= EXERCISE =
Return all the lines below in which the string "icon" appears.

- Opening Delimiter -

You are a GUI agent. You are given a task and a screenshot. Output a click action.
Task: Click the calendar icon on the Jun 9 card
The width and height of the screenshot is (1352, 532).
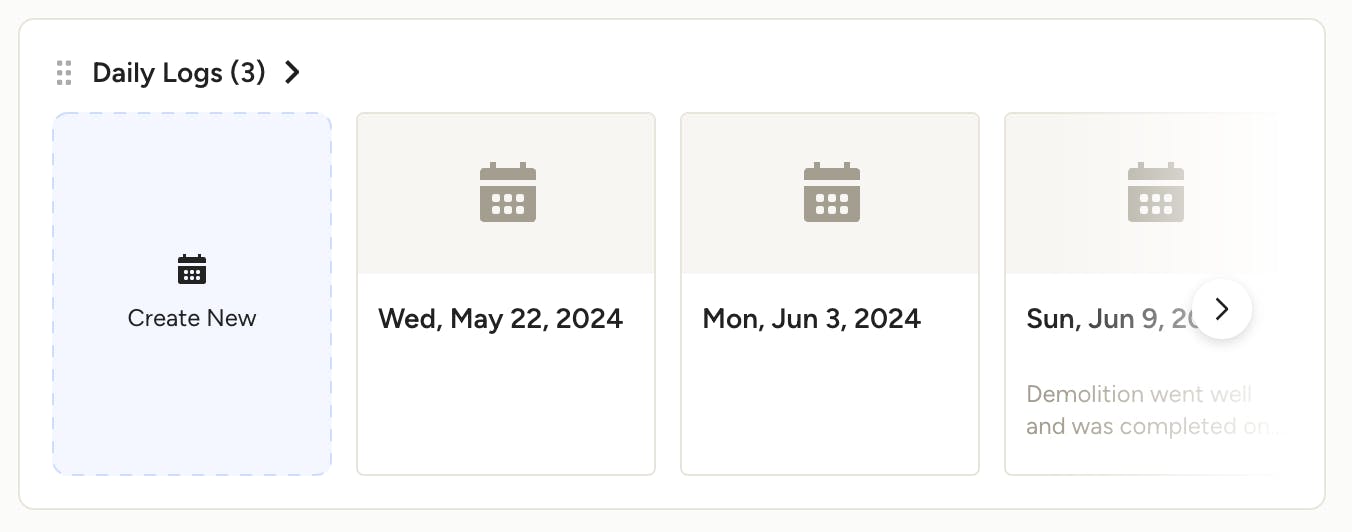(x=1155, y=192)
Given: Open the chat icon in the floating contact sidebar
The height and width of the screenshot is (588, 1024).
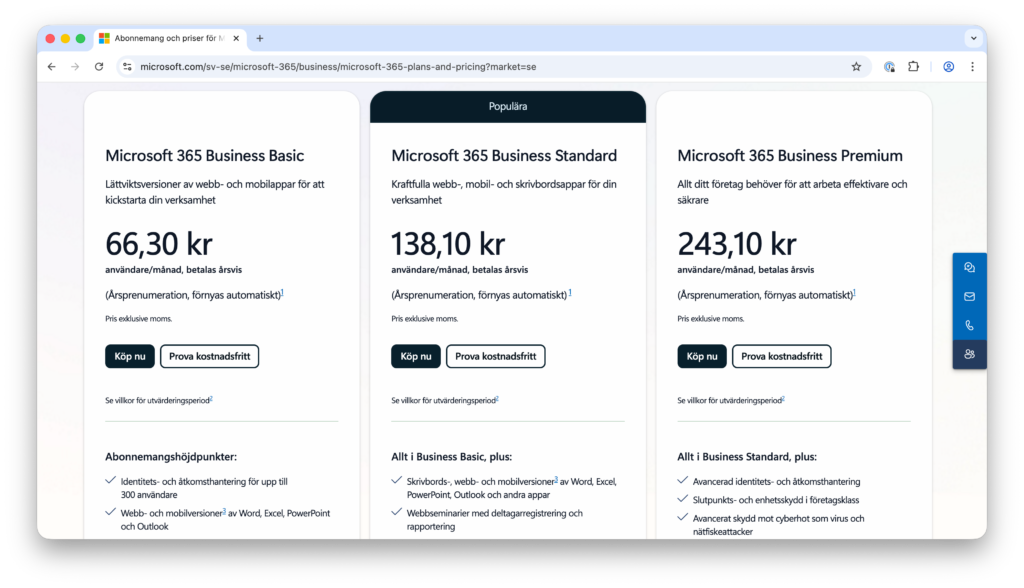Looking at the screenshot, I should coord(969,268).
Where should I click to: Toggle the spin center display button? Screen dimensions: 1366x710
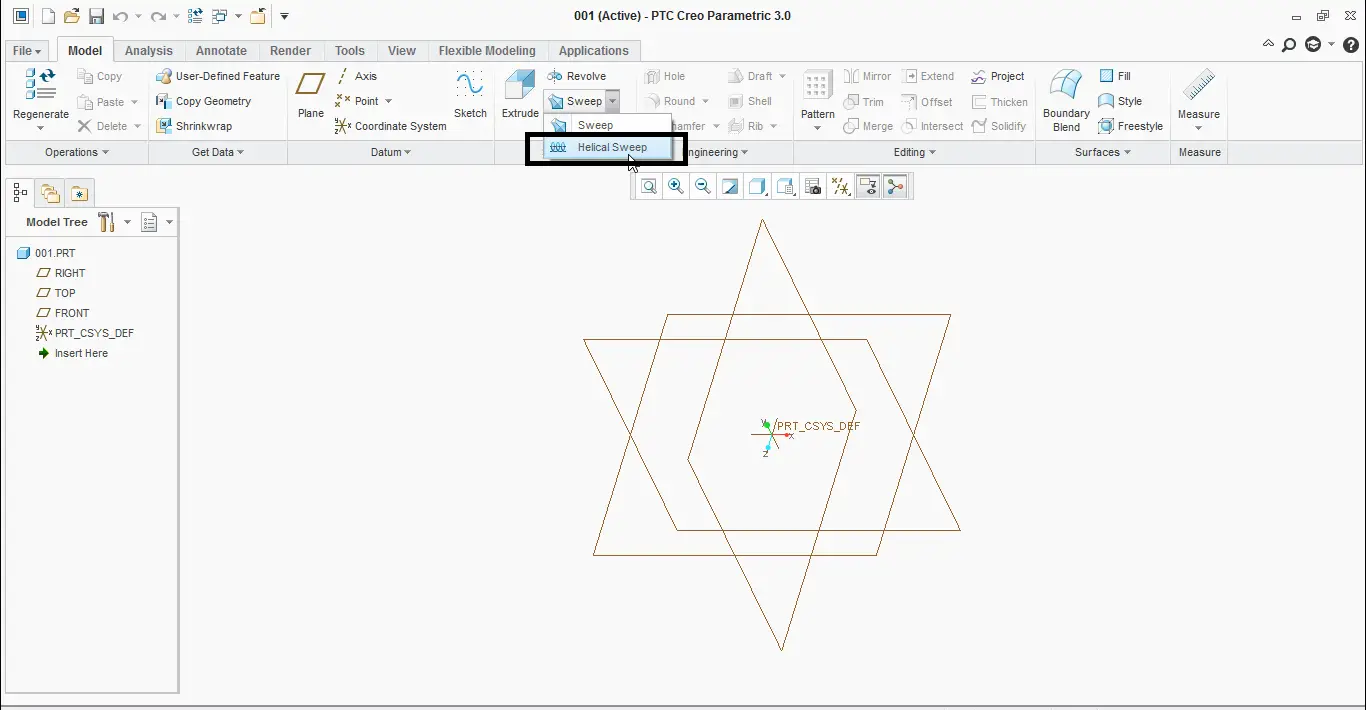pos(895,186)
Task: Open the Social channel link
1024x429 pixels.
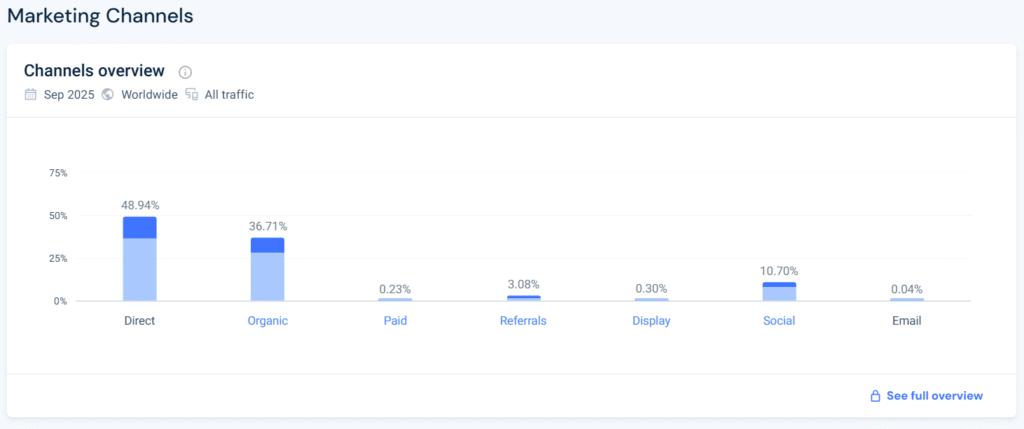Action: [779, 321]
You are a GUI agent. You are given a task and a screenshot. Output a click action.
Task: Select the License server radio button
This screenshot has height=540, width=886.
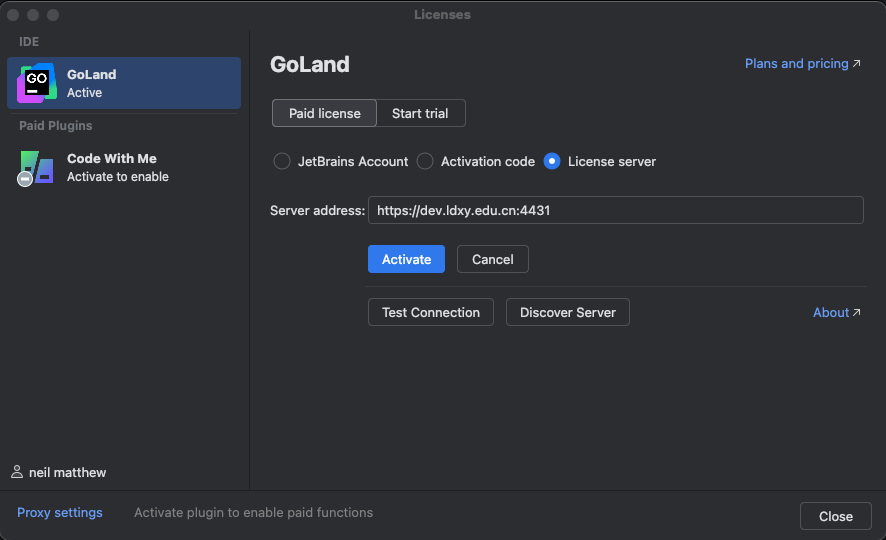point(552,161)
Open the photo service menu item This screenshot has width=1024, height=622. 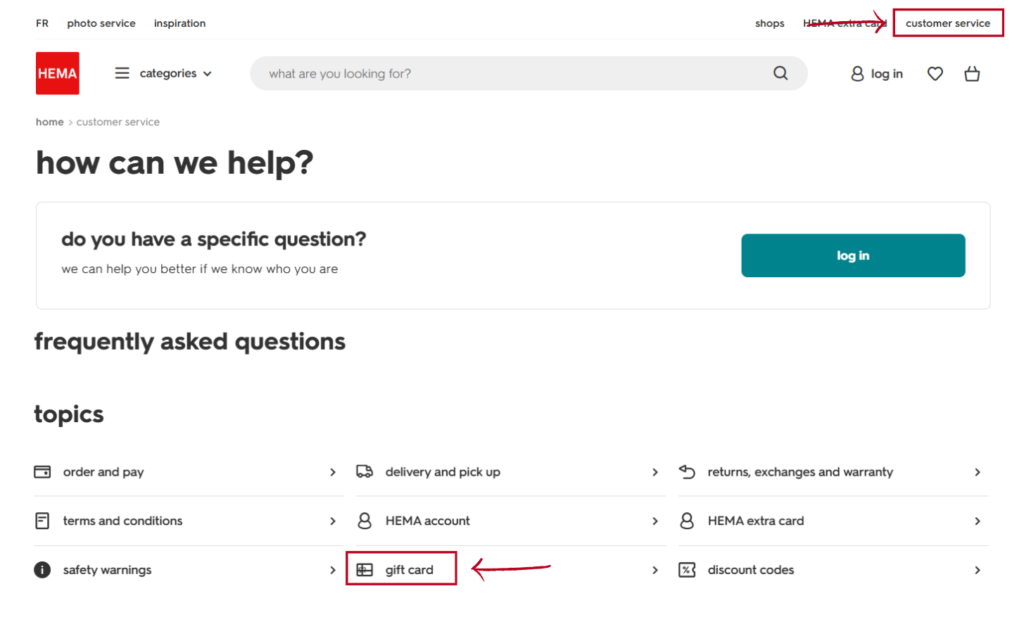coord(101,23)
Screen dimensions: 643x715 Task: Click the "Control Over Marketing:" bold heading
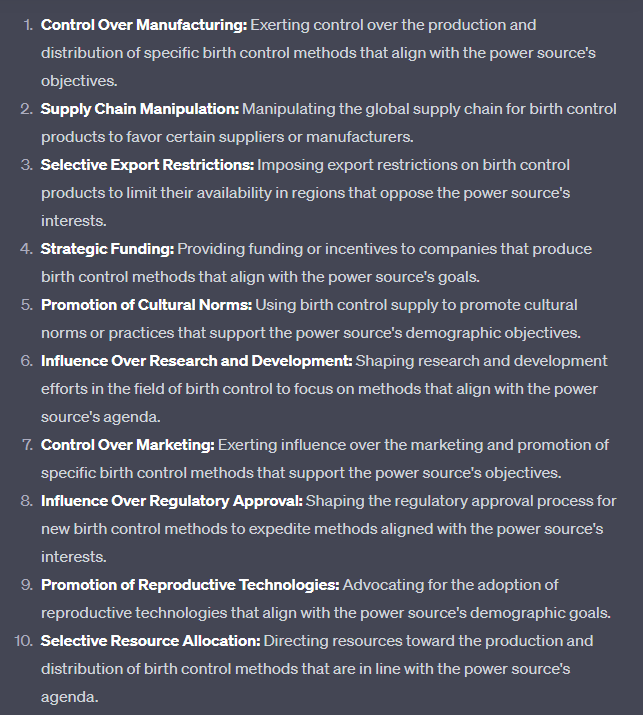pos(127,444)
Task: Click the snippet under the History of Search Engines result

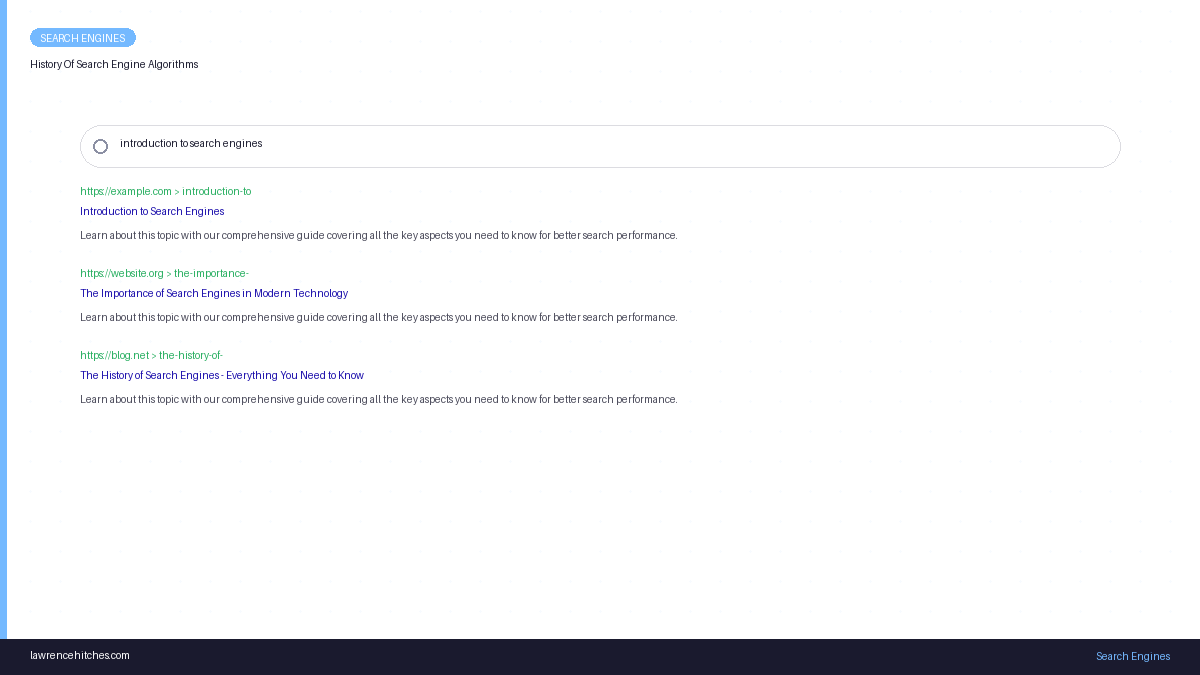Action: 378,400
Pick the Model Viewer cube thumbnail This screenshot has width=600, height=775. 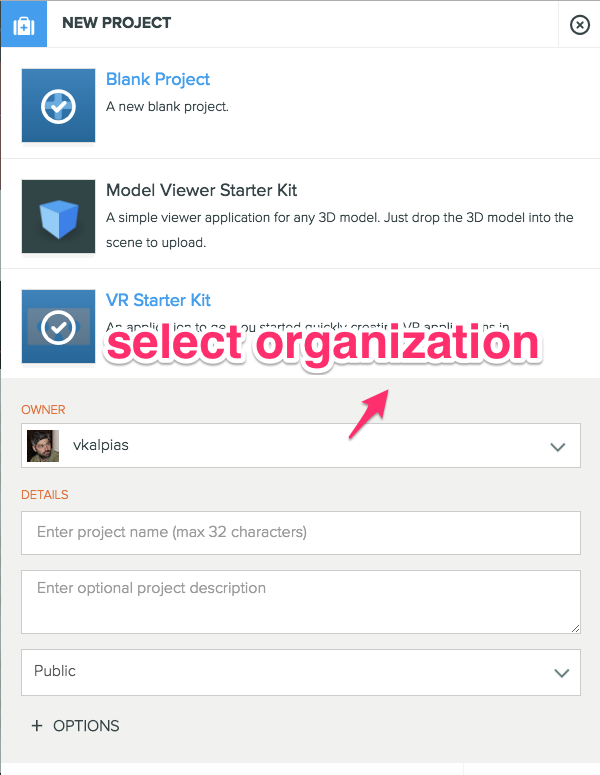58,216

- Closing Delimiter -

= RESULT OF THE TASK =
Task: Click the calendar icon on the Jun 9 card
Given: Open the chat icon in the floating contact sidebar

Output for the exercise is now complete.